Fui a decir algo, porque yo sabía por propia experiencia de la dificultad  de esas pesquisas, que se me pasó por la cabeza intentar, pero que desestimé enseguida debido a las dificultades burocráticas con las instituciones conservadoras que me encontré. Con que no lo volví a considerar, porque para mí era y es tan válido imaginar como describir. Iba a hacer un comentario sobre ello, pero Eugène se adelantó a callarme, con el dedo sobre mis labios.
-...edificios históricos –repitió-... y, por supuesto, los jardines. Ahí es donde yo iba.
-Los jardines. Los dos –me sonó extraño, teniendo en cuenta que sus preferencias parecían ser otras.
-Los jardines, los árboles, las estatuas, las fuentes...
-¿Y qué encontraste? –Mi curiosidad no era fingida-.
-Por ejemplo, la marca del Pacano. Existe un Pacano en el jardín del Príncipe que es probablemente el árbol más alto en muchos kilómetros a la redonda, y uno de los más viejos. Se trata de una especie de crecimiento lento -americana, aclimatada a estas tierras hace mucho tiempo-, por lo que ese en concreto es especialmente anciano. Se remonta a los orígenes del propio jardín, que fue planteado en principio como jardín botánico, como sucede con algunos plátanos, también inmensos y ancianos. Pero ninguno de los plátanos alcanza en altura al gran Pacano: Deduje que, puesto que se remontaba a la propia construcción del jardín, no era extraño que se plantara allí como una marca...
-¿Y lo era?
-Efectivamente. Marca la entrada de un subterráneo que tiene su otra entrada en la pequeña isla artificial que llamaste la Isla del Ermitaño, formada al paso del cauce, también artificial, que se usa para recrear el bosque inglés, o Laberinto, y que se usó para alimentar la piscifactoria -mientras existió-, y formar los estanques donde destacan los Kioscos recreativos que son la postal tópica de este jardín.

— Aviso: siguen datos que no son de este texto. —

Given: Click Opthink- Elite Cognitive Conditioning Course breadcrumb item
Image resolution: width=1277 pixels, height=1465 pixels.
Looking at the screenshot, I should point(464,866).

-Pero yo no sabía todo eso...
-En realidad, el subterráneo no tiene ningún interés. Es sólo un pasadizo vacío, que se pudo utilizar como “scherzo”, o quizá no se llegó a utilizar nunca. No figura en ninguna documentación que yo haya podido consultar. Y por otro lado, como dije, carece de interés aparente.
-Entonces el asunto es cómo esa información ha irrumpido en mi sueño, en mi inconsciente, si no se trata de una casualidad.

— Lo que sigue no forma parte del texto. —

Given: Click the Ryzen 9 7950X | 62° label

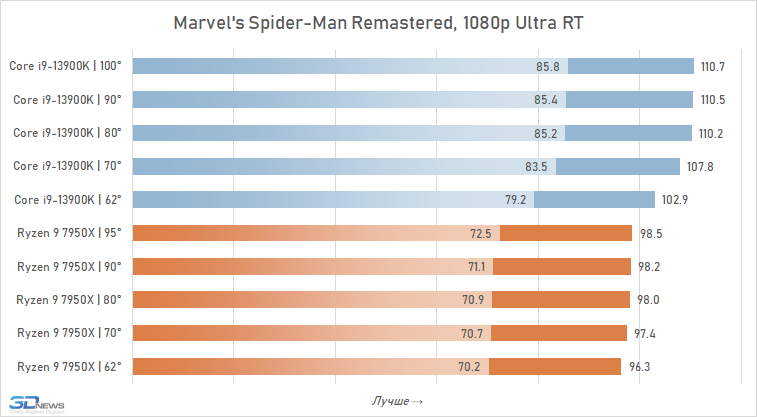Looking at the screenshot, I should point(69,366).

-En todo caso, un cúmulo de casualidades estadísticamente improbable –Eugène me miraba, pensativa-. Parece que la única posibilidad es que yo te lo haya transmitido. Aunque no veo con claridad cómo.
-Me hago cargo –mentí-.
-Pero hay otra posibilidad, y es que te haya venido dado junto con la idea de Venus, que yo había pasado por alto. Ese factor desarma el entramado racional que yo quería suponer. Y es la siguiente investigación que debemos abordar.

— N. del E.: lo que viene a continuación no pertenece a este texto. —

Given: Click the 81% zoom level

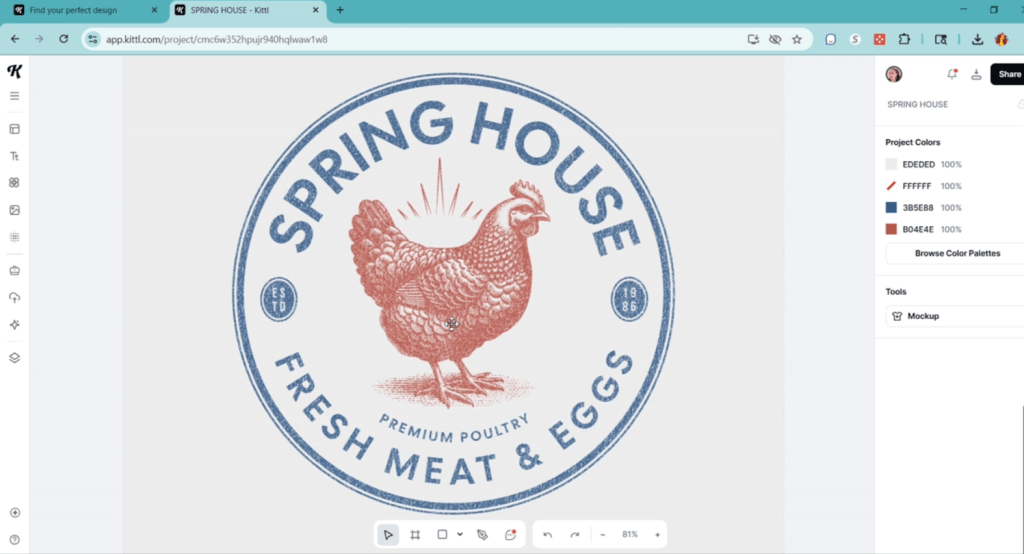Looking at the screenshot, I should [629, 535].
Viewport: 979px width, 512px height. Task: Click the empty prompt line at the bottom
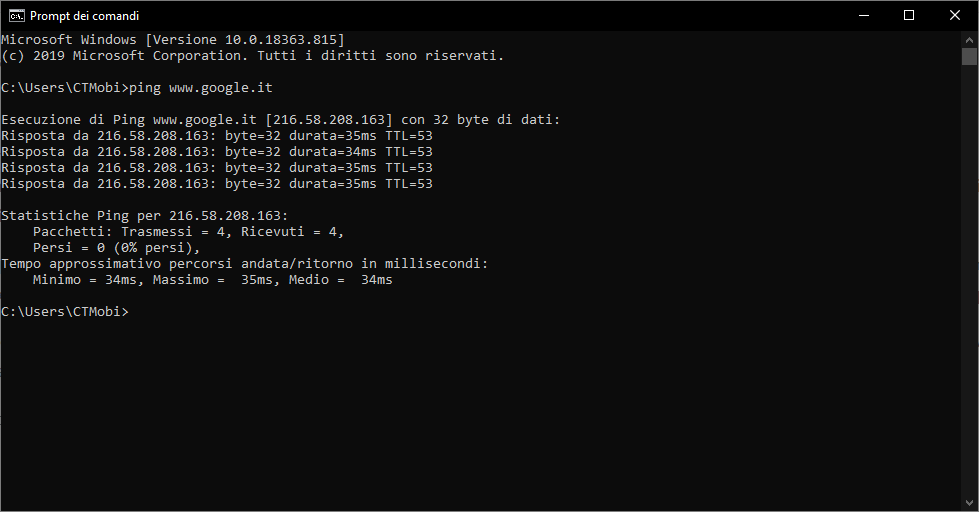pos(65,312)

-La mano de la diosa –dije pensativo.
-Sí...    
El ocaso se aproximaba.
La humedad del río, próximo, tenía que ser la causa del frío que nos invadió al unísono.
Las sombras de los grandes árboles se prolongaban y crecían.
Decidimos tácitamente, sin palabras, que era hora de irnos, buscando otros menesteres menos estresantes.